I heard this great story on Speaking of Faith with Adele Diamond, a cognitive developmental neuroscientist who currently teaches at the University of British Columbia in Canada. Diamond is learning about the brain challenges basic assumptions in modern education. Her work is scientifically illustrating the educational power of things like play, sports, music, memorization and reflection. One of the small examples she gave was that when she was a child if she wrote a letter or number wrong, the teacher would invite/demand that she write it 1000 times. Maybe it was a misspelling of the color red verses the verb read. Maybe she didn’t capitalize her I’s.

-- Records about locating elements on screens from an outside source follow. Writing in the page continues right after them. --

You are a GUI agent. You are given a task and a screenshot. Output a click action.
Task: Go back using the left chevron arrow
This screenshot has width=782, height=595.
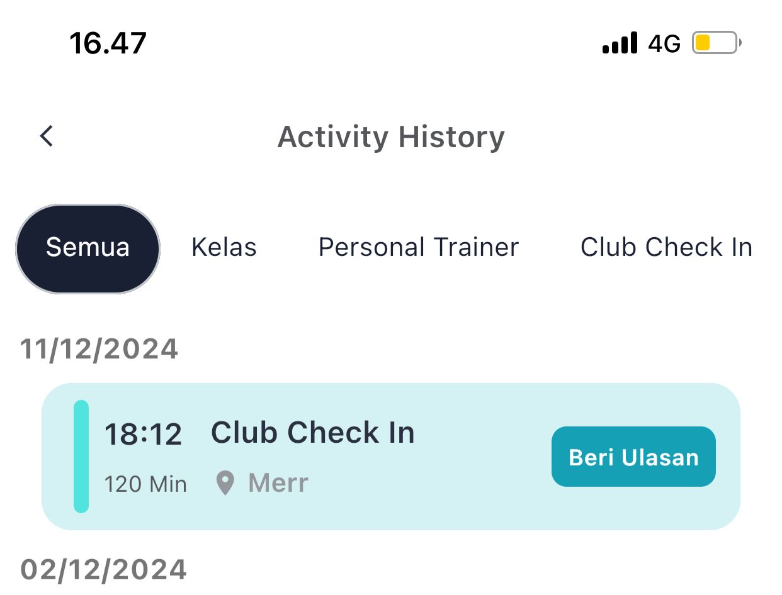coord(47,136)
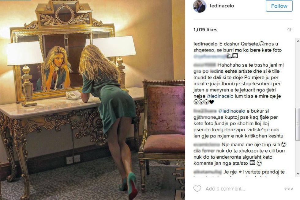
Task: Click the ledinacelo profile avatar
Action: [x=200, y=6]
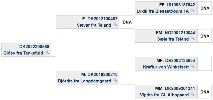Image resolution: width=213 pixels, height=100 pixels.
Task: Open horse ID DK2022200588
Action: click(34, 47)
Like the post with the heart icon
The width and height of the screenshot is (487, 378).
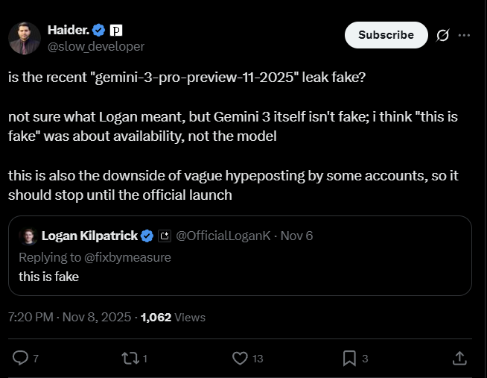[x=240, y=358]
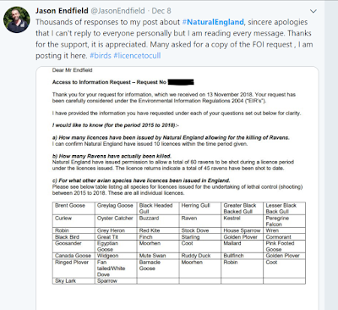The width and height of the screenshot is (338, 310).
Task: Open the #licencetocull hashtag
Action: 137,56
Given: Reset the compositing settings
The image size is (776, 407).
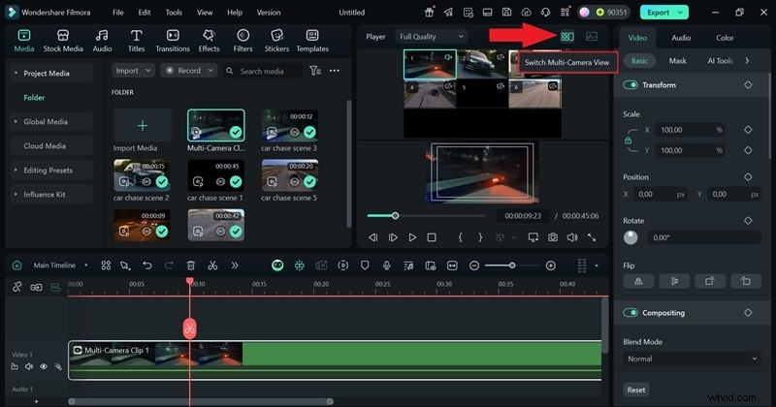Looking at the screenshot, I should 636,390.
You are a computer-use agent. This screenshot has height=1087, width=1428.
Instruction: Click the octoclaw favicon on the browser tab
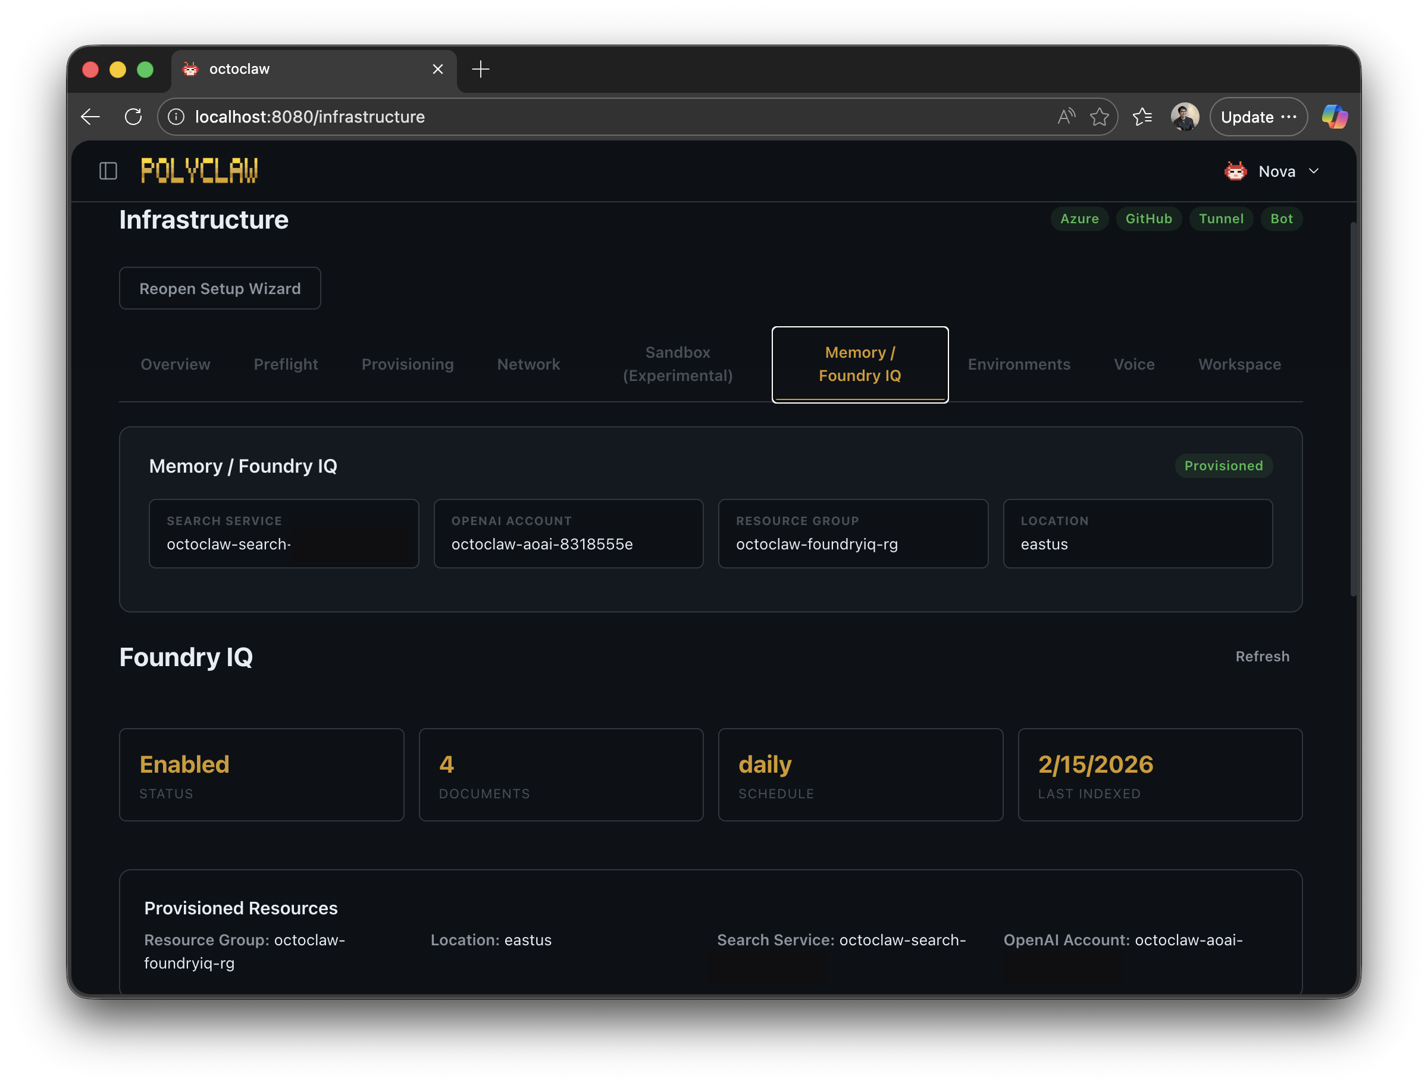pos(191,69)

She told of brain research that poses the question, “how do people best change their behavior and how do we encourage it in a non-judgmental way.” A teacher she observed as a professor had a young child who confused 6 and 9. Tonight, when you do the math homework, she told the young student, every time you go to write a 6, pick up a red pencil. “The reason it works is because picking up the pencil allows the child to take a moment and think and do what they really know you should do but is not your first inclination. But if you ask a child this young to wait it doesn’t help. Picking up the pencil gives the child a tangible way to wait.
This is, in a very real sense, is an important spiritual discipline. It is a function that we can and must learn to help one another learn – this stopping, reflecting, waiting, considering what we really want in our lives. This kind of learning and support and behavior modification that is required will not come from your pastors alone, but will come as we live in community together, as we share our practices and we witness to one how we moving into our yearnings in tangible ways. The support for such spiritual living begins in moments when we share a deep connection. It is nurtured, corrected, challenged, and celebrated as we journey through life together.
The invitation of Christmas is to open our hearts to the longings of our past, the hopes for today, and the willingness to take those first steps together into becoming who we want to be. The invitation of the gospel lesson is to trust that in good time the Spirit will bring to fruition, (as it did with Elizabeth and Mary, that which is growing inside and through us. In this time of silent meditation and prayer, I invite us to consider what next steps, what small change or addition to our life we would like to make in order to step more fully into hopes and dreams for our life and the life of the world.
Amen
Luke 1:39-45 Elizabeth’s journey to Mary
Luke 1:39-45
39 In those days Mary set out and went with haste to a Judean town in the hill country, where she entered the house of Zechariah and greeted Elizabeth. When Elizabeth heard Mary’s greeting, the child leapt in her womb. And Elizabeth was filled with the Holy Spirit and exclaimed with a loud cry, ‘Blessed are you among women, and blessed is the fruit of your womb. And why has this happened to me, that the mother of my Lord comes to me? For as soon as I heard the sound of your greeting, the child in my womb leapt for joy. 45And blessed is she who believed that there would be* a fulfillment of what was spoken to her by the Lord.’